§ Exercise task
Reproduce the entries below from the line containing "Screen dimensions: 1200x485" through the line containing "tap(254, 104)", leaving out the pictures.

§ Entries shown

■ ■ ■ ■ ■ ■ ■

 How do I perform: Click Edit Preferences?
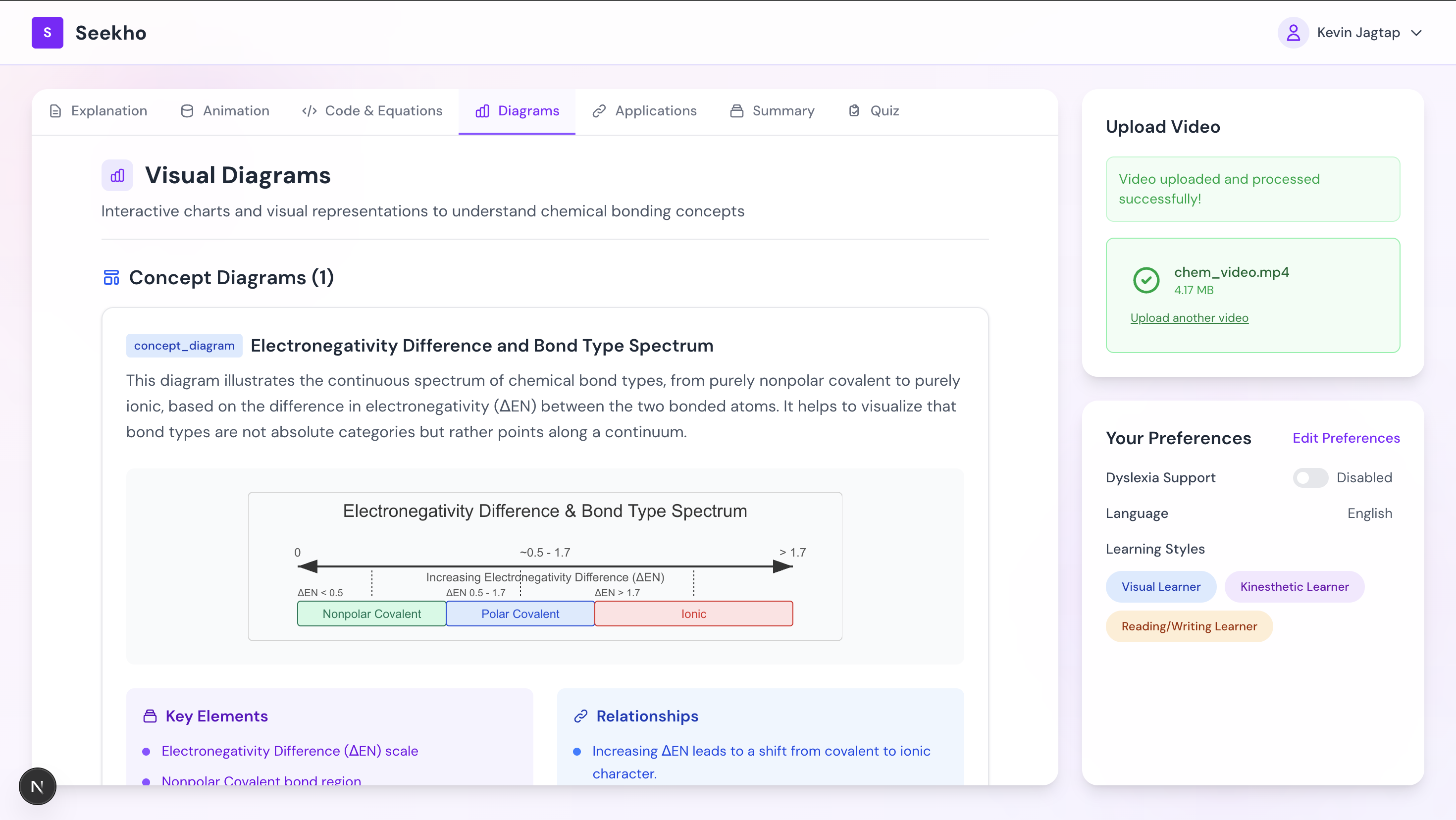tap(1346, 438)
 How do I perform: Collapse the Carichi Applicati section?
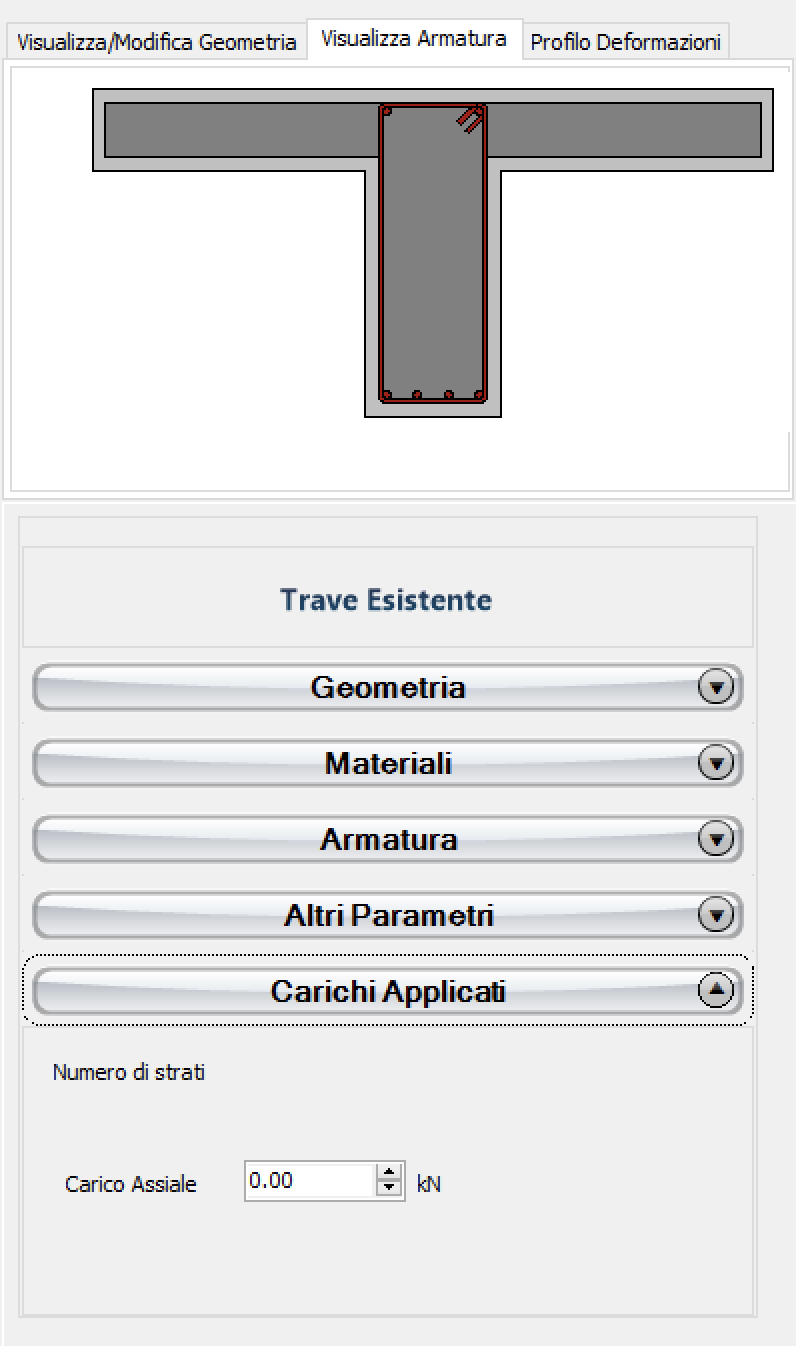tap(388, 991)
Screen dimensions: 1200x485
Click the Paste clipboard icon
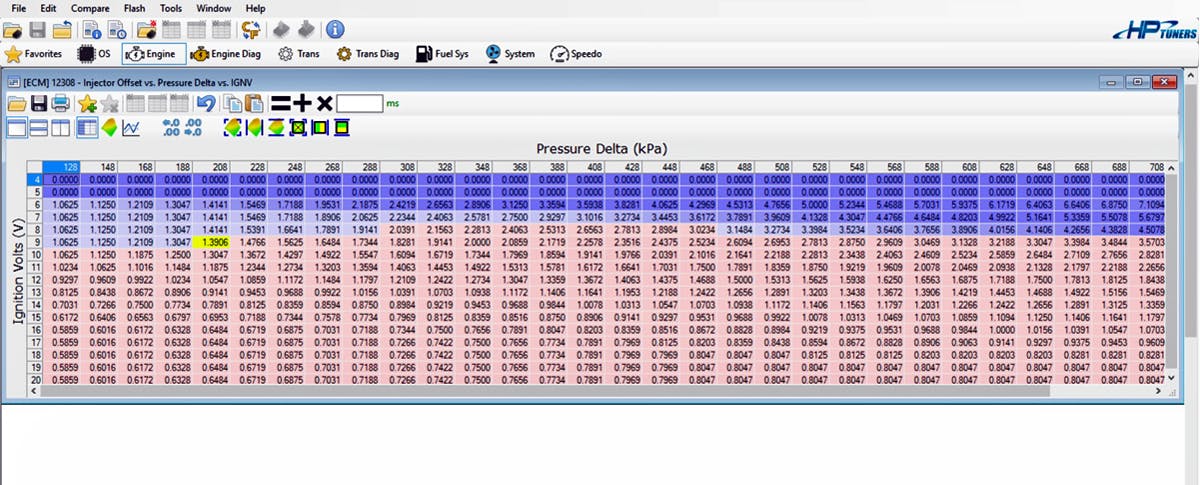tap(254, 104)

■ ■ ■ ■ ■ ■ ■

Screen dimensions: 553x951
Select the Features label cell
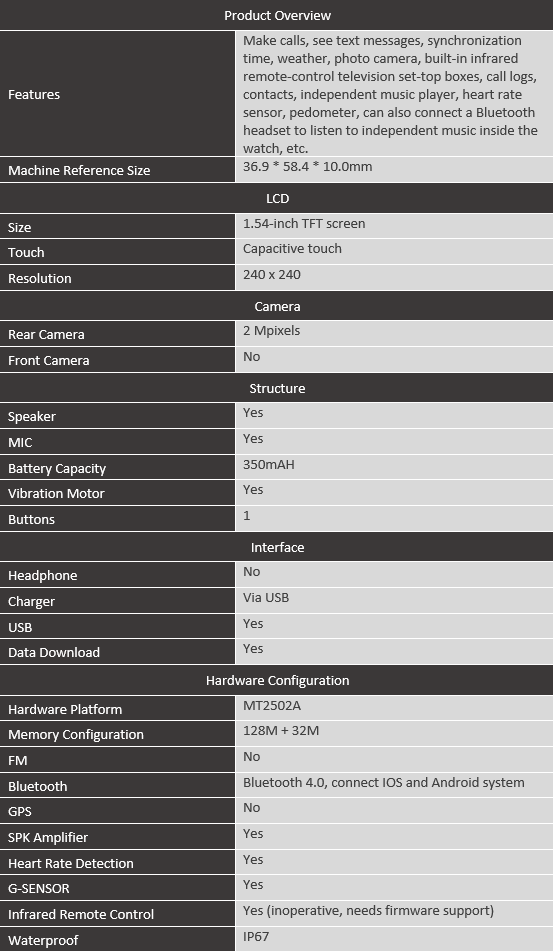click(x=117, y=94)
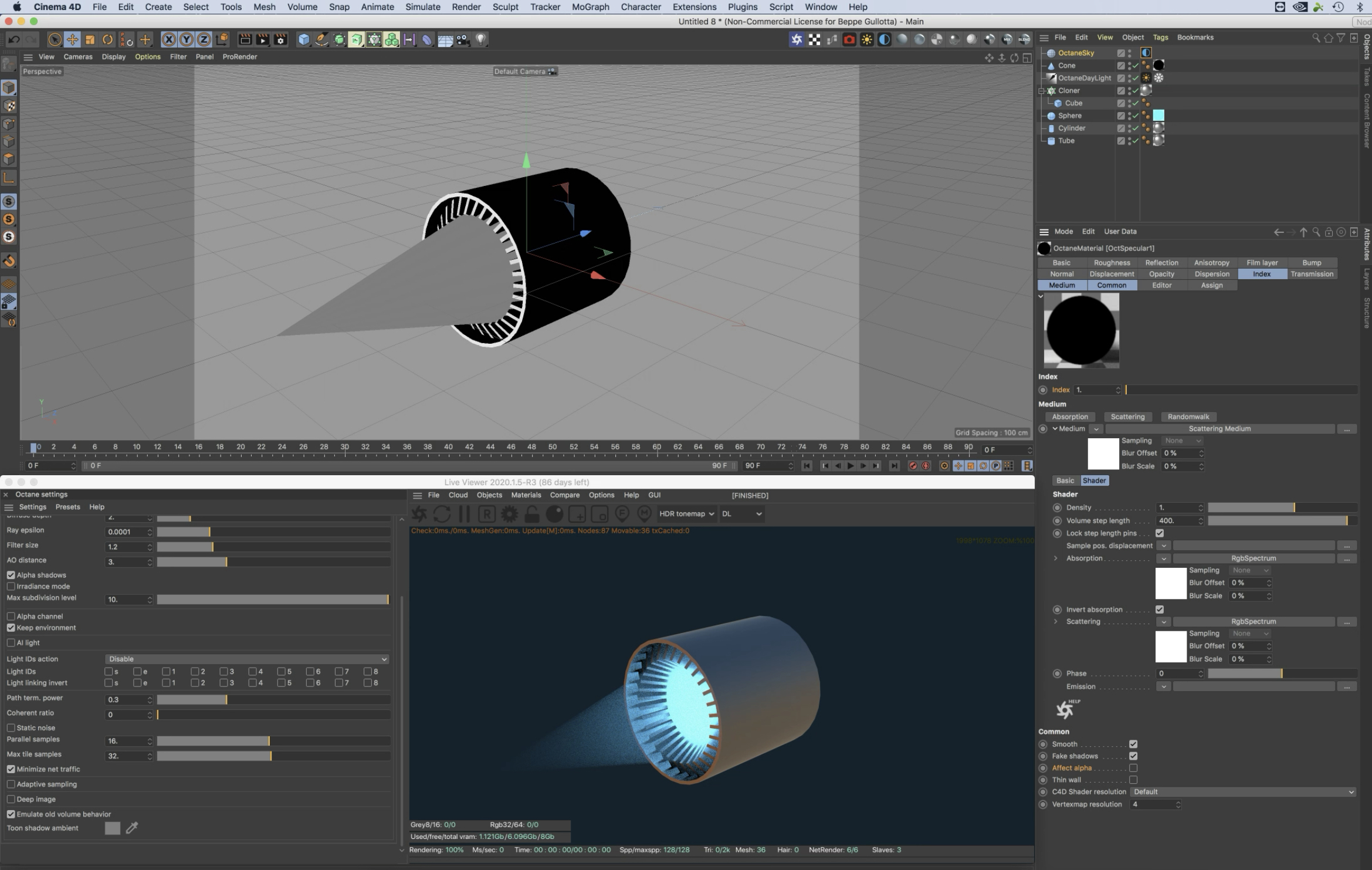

■ ■ ■ ■ ■ ■ ■

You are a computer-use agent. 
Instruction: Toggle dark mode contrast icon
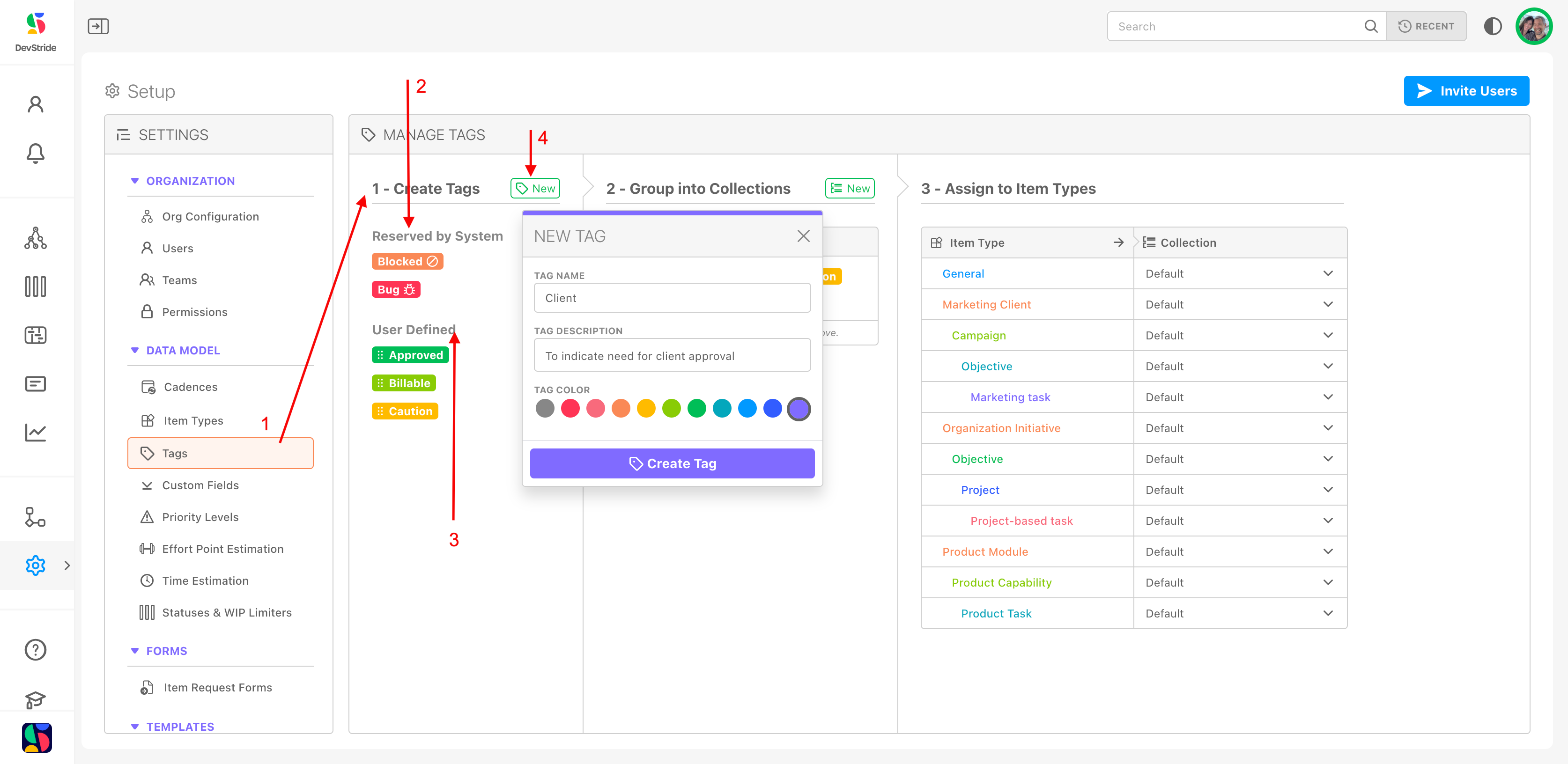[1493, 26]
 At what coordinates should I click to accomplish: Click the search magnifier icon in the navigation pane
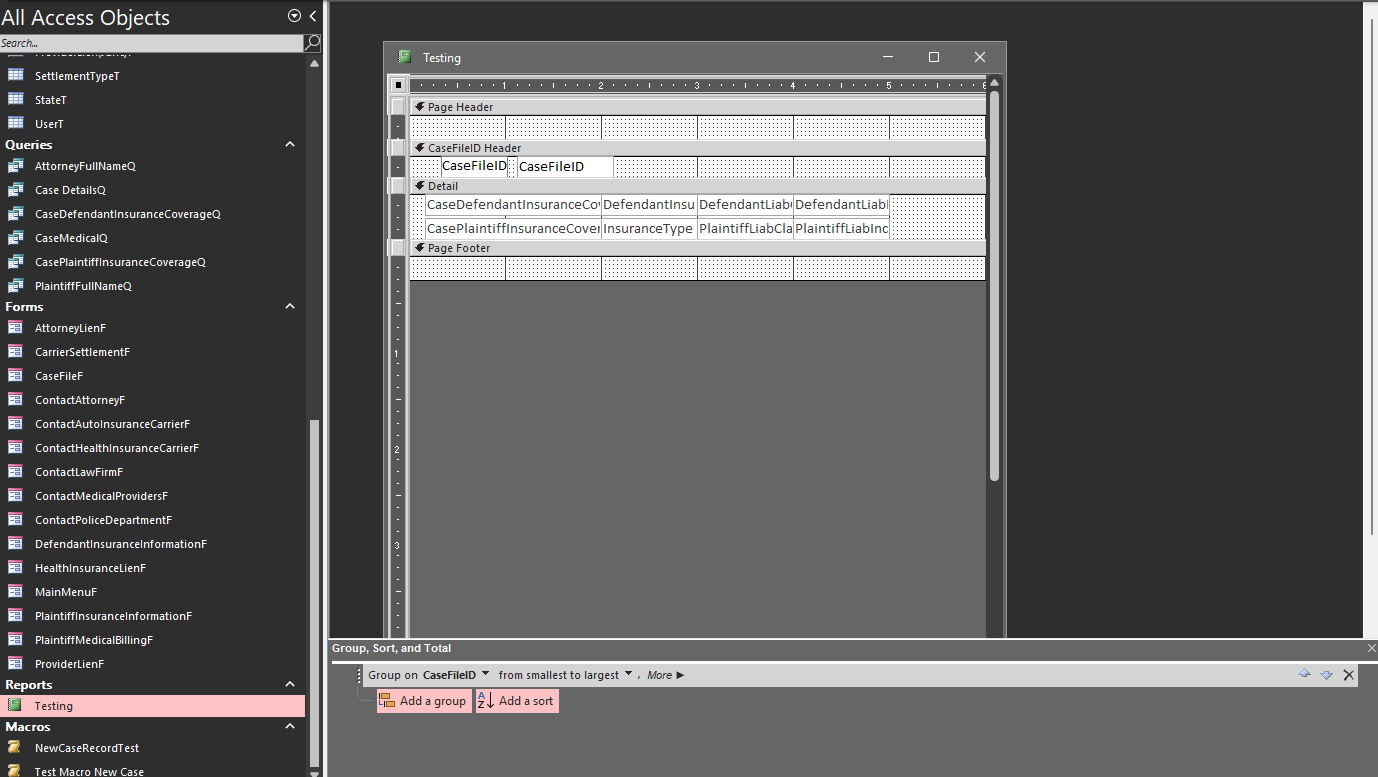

■ ■ ■ ■ ■ ■ ■

§ Answer in full
Screen dimensions: 1200x485
Click the Paste clipboard icon
tap(254, 104)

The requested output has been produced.